Creating custom explainers • survex

The survex package strives to include the functionality for the automatic creation of explainers for as many survival models as possible. However, it is impossible to include them all because of the great variety of available packages and models. We provide the functionality to create an explainer for any survival model manually.

Automatic explainer creation

In the best case, creating an explainer for your desired model is already implemented. This means that everything can be extracted from the model object (sometimes, you need to set additional parameters). For example, this is the case for the proportional hazards model from the survival package:

library(survex)
library(survival)

cph <- coxph(Surv(time, status) ~ ., data = veteran, model = TRUE, x = TRUE)

auto_cph_explainer <- explain(cph)
#> Preparation of a new explainer is initiated 
#>   -> model label       :  coxph (  default  ) 
#>   -> data              :  137  rows  6  cols (  extracted from the model  ) 
#>   -> target variable   :  137  values ( 128 events and 9 censored , censoring rate = 0.066 ) (  extracted from the model  ) 
#>   -> times             :  50 unique time points , min = 1.5 , median survival time = 80 , max = 999 
#>   -> times             :  (  generated from y as uniformly distributed survival quantiles based on Kaplan-Meier estimator  ) 
#>   -> predict function  :  predict.coxph with type = 'risk' will be used (  default  ) 
#>   -> predict survival function  :  predictSurvProb.coxph will be used (  default  ) 
#>   -> predict cumulative hazard function  :  -log(predict_survival_function) will be used (  default  ) 
#>   -> model_info        :  package survival , ver. 3.7.0 , task survival (  default  ) 
#>   A new explainer has been created!

It can be seen that the only required parameter of the explain() function is the proportional hazards model itself. However, we needed to set model = TRUE, x = TRUE while creating it. If you forget to set these arguments, an error will be shown.

Manual explainer creation

The next base case is when all types of predictions can be made using your desired model. It is then possible to manually create an explainer using the explain_survival() function.
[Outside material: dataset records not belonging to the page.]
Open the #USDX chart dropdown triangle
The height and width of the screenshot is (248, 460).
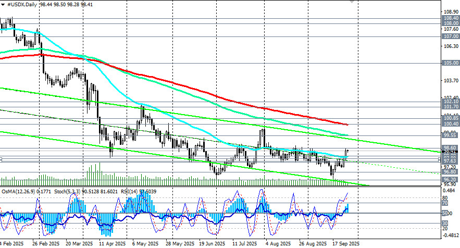(3, 3)
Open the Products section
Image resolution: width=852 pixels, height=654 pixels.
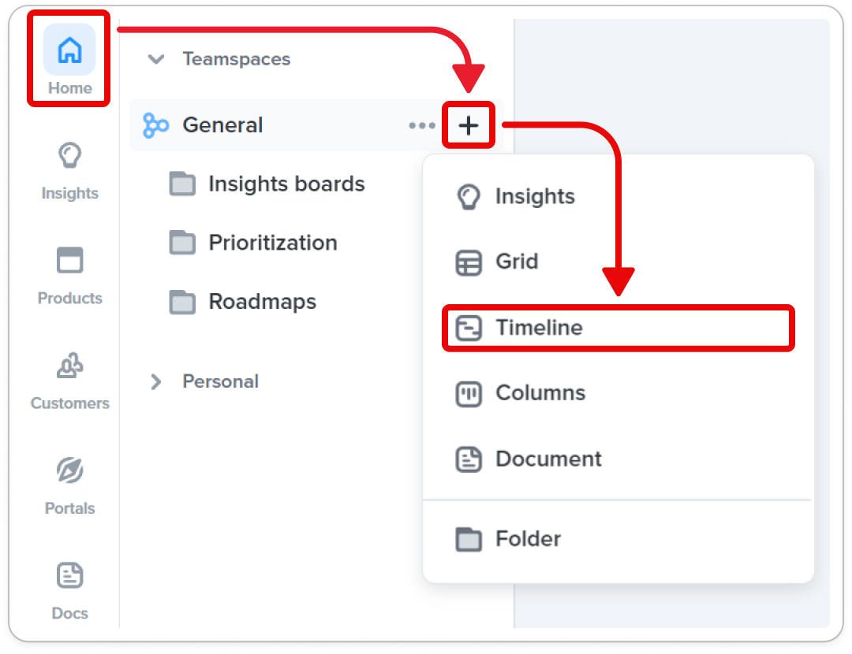pyautogui.click(x=69, y=276)
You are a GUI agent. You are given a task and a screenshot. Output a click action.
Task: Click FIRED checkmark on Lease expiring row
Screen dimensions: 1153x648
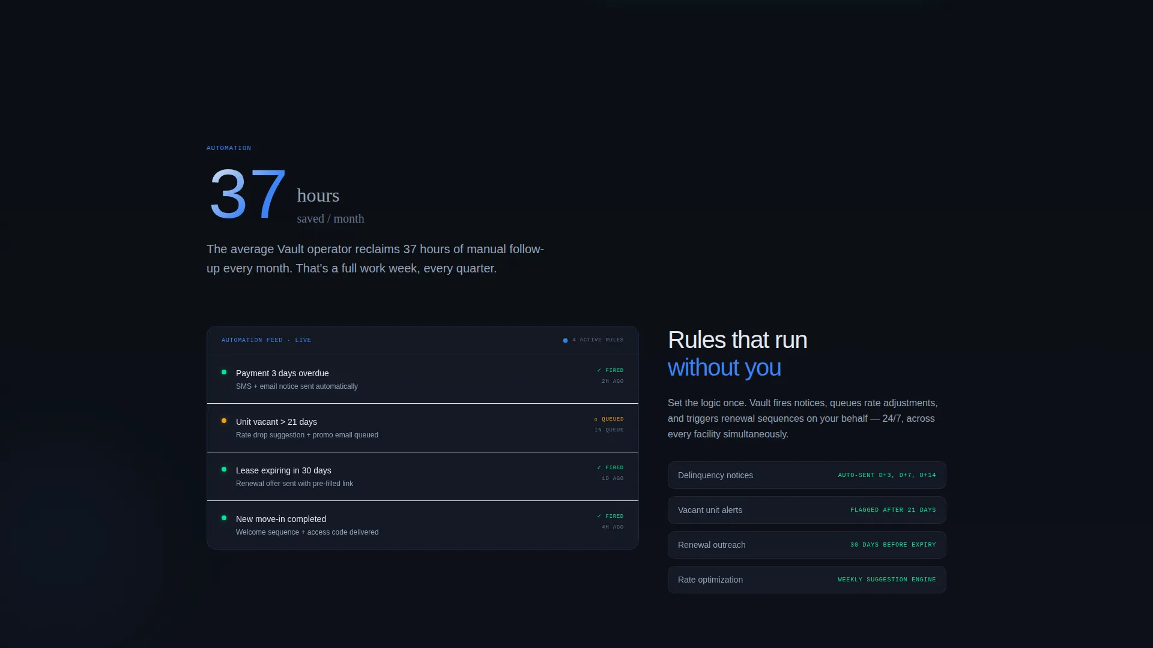pyautogui.click(x=599, y=467)
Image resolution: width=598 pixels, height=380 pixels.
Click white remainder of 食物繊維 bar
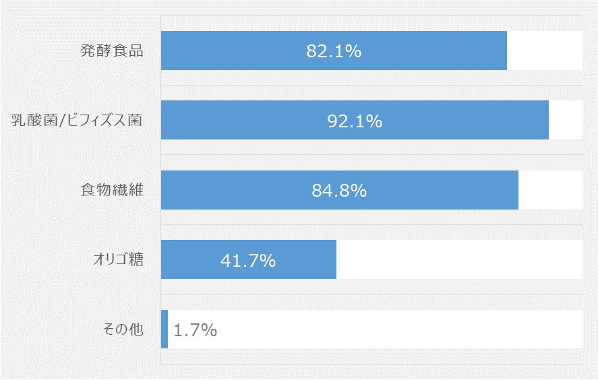(x=550, y=190)
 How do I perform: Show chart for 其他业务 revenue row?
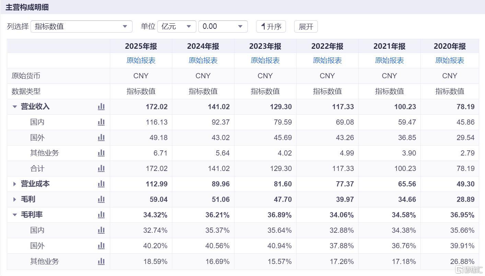[x=101, y=153]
Let’s look at an example - how to set all parameters of a coxph explainer by hand:

cph <- coxph(Surv(time, status) ~ ., data=veteran)
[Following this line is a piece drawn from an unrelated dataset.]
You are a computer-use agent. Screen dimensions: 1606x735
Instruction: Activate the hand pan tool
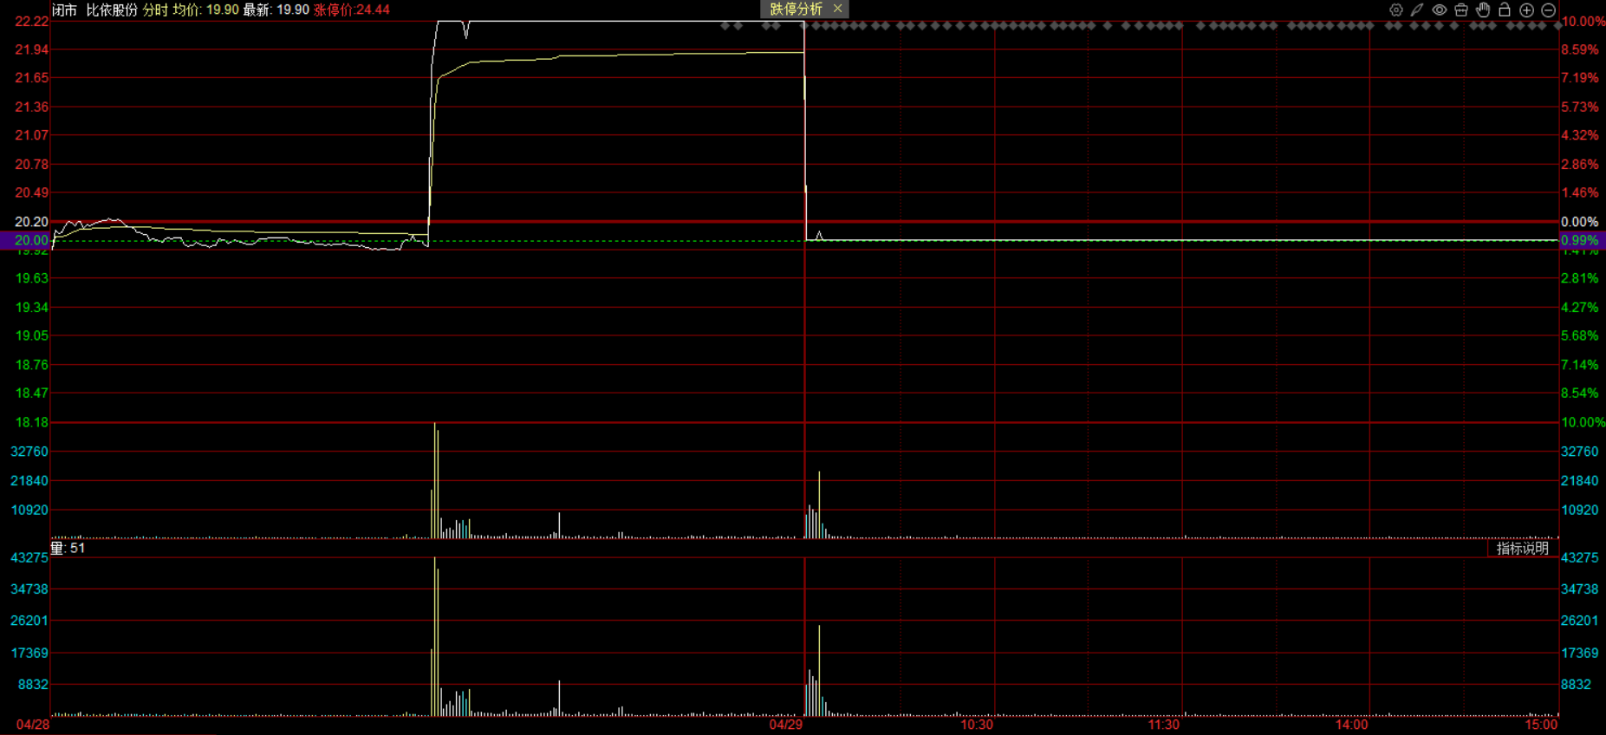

# data must not include the target columns
veteran_data <- veteran[, -c(3,4)]
veteran_y <- Surv(veteran$time, veteran$status)

# set prediction functions of the required format
risk_pred <- function(model, newdata) predict(model, newdata, type = "risk")
surv_pred <- function(model, newdata, times) pec::predictSurvProb(model, newdata, times)
chf_pred <- function(model, newdata, times) -log(surv_pred(model, newdata, times))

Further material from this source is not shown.